Asteroids discovered: 21
| 1436 Salonta | December 11, 1936 |
| 1441 Bolyai | November 26, 1937 |
| 1442 Corvina | December 29, 1937 |
| 1444 Pannonia | January 6, 1938 |
| 1445 Konkolya | January 6, 1938 |
| 1452 Hunnia | February 26, 1938 |
| 1489 Attila | April 12, 1939 |
| 1513 Mátra | March 10, 1940 |
| 1538 Detre | September 8, 1940 |
| 1546 Izsák | September 28, 1941 |
| 1710 Gothard | October 20, 1941 |
| 2043 Ortutay | November 12, 1936 |
| 2058 Róka | January 22, 1938 |
| 2242 Balaton | October 13, 1936 |
| 2712 Keaton | December 29, 1937 |
| 2738 Viracocha | March 12, 1940 |
| 3019 Kulin | January 7, 1940 |
| 3380 Awaji | March 15, 1940 |
| 3427 Szentmártoni | January 6, 1938 |
| 7317 Cabot | March 12, 1940 |
| 10258 Sárneczky | January 6, 1940 |

György Kulin (28 January 1905 – 22 April 1989) was a Hungarian astronomer and discoverer of minor planets.
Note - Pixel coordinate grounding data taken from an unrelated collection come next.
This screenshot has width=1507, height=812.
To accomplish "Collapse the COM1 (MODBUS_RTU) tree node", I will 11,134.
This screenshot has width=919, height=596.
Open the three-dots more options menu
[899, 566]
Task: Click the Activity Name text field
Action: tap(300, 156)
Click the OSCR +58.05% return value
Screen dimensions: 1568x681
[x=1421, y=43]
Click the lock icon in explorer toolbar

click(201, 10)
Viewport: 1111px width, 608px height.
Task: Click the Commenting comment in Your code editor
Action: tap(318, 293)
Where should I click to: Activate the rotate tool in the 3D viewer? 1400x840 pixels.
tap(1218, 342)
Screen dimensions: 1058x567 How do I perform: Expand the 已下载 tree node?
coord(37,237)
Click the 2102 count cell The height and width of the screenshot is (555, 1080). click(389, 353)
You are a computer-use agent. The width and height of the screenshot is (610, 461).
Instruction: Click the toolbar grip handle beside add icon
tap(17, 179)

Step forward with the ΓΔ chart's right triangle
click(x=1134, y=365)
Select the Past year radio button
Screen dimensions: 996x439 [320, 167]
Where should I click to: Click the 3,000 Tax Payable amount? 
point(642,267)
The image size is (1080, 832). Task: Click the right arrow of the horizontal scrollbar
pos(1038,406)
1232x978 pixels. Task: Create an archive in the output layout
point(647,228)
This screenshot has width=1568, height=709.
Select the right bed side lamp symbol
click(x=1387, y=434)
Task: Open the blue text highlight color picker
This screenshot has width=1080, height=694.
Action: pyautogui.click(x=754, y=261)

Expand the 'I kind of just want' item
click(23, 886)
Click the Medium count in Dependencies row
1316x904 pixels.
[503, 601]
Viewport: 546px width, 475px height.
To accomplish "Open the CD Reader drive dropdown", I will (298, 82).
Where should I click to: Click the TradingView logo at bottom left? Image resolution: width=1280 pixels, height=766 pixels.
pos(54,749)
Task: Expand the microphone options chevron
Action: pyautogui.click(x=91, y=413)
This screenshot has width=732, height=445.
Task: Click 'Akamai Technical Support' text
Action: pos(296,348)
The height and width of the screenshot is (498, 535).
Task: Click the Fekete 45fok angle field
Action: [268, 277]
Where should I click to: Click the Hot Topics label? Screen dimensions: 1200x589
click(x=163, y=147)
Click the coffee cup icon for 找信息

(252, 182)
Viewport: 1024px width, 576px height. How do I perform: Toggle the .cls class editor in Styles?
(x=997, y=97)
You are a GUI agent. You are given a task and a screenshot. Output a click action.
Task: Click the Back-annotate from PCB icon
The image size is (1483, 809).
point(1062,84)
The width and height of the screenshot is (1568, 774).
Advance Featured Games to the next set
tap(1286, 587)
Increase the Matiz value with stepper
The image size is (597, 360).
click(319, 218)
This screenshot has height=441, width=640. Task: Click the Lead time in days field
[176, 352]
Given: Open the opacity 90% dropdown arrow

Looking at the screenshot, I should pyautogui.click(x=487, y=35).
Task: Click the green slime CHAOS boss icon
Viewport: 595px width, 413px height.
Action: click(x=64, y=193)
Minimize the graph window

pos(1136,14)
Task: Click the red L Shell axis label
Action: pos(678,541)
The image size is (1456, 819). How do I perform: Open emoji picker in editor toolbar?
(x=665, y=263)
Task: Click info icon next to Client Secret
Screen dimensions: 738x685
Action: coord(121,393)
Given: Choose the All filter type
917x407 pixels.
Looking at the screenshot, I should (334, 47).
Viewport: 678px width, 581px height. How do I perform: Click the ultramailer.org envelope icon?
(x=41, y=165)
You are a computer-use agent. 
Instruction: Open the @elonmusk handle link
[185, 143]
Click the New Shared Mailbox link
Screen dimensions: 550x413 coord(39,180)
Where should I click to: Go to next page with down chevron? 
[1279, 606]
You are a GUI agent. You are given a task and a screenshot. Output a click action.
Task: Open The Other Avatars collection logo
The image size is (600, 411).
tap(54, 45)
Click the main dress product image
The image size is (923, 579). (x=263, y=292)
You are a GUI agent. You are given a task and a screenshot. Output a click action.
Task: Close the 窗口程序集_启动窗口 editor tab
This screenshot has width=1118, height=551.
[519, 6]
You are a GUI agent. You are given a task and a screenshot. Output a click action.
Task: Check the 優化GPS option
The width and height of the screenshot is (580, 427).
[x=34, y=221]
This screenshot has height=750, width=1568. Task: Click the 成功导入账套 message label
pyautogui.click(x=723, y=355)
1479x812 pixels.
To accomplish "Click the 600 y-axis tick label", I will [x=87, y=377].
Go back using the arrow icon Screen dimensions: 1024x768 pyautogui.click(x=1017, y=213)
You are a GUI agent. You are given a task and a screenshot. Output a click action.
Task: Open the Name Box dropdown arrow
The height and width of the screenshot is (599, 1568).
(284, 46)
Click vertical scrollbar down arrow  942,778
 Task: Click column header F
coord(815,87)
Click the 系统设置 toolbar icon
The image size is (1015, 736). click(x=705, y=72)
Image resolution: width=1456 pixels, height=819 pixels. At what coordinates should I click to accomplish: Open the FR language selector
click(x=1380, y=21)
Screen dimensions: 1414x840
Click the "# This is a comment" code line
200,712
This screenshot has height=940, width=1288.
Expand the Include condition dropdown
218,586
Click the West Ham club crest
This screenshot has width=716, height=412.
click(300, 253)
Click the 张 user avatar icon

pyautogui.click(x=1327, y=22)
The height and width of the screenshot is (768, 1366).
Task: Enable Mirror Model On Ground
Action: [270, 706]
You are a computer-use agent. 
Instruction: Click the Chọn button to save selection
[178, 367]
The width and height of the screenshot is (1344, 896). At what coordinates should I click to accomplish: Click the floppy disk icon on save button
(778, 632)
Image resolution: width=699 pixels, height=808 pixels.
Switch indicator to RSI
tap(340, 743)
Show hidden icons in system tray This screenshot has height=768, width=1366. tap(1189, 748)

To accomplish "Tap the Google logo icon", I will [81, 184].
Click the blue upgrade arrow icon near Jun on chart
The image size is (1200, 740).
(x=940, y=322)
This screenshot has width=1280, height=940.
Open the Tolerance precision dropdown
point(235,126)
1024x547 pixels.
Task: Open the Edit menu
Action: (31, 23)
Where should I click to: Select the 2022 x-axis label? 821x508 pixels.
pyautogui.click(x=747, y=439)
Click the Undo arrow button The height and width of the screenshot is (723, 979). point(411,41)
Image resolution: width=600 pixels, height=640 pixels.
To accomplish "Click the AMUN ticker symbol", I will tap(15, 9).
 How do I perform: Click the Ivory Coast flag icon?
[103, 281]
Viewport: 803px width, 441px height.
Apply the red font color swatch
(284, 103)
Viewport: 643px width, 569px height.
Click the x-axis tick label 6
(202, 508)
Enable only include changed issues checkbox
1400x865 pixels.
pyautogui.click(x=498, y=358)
He was born in Nagyszalonta and died in Budapest.

He discovered 21 asteroids and is a co-discoverer of the comet C/1942 C1 (Whipple–Bernasconi–Kulin). In addition to astronomy he also wrote some science fiction. The asteroid 3019 Kulin was named in his honor.